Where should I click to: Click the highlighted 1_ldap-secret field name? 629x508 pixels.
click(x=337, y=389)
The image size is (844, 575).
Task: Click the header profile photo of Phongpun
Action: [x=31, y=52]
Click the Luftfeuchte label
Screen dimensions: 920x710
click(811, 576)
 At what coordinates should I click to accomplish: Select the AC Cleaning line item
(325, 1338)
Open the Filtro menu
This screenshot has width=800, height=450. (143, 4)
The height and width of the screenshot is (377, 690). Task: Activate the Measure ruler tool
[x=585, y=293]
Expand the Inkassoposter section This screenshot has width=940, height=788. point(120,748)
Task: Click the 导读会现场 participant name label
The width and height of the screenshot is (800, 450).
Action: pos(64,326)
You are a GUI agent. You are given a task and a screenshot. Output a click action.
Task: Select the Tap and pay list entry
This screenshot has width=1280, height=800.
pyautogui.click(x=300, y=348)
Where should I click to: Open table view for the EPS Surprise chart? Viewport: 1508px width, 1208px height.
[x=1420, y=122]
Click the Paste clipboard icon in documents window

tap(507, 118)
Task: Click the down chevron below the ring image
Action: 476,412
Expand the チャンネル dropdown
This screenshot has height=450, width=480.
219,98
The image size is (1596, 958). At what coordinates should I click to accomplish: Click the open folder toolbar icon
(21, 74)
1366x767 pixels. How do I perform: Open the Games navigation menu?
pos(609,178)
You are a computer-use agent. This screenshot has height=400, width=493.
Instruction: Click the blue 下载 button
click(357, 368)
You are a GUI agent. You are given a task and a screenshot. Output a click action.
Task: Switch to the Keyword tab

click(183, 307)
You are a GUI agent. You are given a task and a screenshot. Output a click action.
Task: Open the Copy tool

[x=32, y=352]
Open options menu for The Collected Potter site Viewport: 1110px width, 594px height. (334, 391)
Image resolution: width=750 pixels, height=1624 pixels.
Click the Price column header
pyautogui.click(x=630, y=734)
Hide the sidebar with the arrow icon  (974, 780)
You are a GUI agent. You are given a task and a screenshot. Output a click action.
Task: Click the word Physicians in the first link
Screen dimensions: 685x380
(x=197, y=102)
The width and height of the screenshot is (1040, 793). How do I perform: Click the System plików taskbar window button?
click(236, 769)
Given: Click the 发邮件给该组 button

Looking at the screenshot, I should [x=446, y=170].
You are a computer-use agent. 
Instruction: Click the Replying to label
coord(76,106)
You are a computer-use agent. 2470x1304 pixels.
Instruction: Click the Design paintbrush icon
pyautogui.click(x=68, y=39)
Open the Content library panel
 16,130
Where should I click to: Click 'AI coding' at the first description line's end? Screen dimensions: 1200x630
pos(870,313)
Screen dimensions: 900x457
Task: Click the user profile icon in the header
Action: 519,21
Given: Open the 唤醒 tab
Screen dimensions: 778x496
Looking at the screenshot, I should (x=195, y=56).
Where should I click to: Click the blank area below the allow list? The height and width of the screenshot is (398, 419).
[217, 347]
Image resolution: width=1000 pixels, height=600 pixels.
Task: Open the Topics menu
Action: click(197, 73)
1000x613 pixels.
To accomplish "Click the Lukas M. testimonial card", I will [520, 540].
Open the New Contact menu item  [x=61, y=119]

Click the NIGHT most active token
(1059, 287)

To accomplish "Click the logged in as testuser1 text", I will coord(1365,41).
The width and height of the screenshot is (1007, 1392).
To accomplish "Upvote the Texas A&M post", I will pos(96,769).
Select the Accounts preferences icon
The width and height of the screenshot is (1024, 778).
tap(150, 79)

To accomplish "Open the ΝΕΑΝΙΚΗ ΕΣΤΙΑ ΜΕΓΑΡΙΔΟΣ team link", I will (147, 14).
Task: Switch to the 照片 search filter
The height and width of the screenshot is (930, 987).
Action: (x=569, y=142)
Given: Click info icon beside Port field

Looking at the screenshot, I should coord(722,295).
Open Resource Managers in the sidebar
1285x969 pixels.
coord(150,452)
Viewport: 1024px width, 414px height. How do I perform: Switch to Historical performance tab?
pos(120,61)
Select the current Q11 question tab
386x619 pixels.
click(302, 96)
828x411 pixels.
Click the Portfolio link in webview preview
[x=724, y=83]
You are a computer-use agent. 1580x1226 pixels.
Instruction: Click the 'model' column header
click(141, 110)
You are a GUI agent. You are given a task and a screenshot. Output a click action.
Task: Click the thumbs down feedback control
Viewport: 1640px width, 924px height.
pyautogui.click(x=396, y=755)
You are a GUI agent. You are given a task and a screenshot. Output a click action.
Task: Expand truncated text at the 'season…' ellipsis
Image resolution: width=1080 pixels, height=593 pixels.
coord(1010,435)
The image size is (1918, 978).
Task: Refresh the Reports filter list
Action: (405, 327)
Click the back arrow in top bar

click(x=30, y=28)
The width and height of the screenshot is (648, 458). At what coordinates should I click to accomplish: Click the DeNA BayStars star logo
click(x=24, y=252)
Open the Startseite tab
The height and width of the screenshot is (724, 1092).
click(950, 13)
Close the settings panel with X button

......

What the task asks | Search the records line by line for the word "with" and copy every line where it appears.

Result for this exercise |
Hide the sidebar with the arrow icon  (974, 780)
Close the settings panel with X button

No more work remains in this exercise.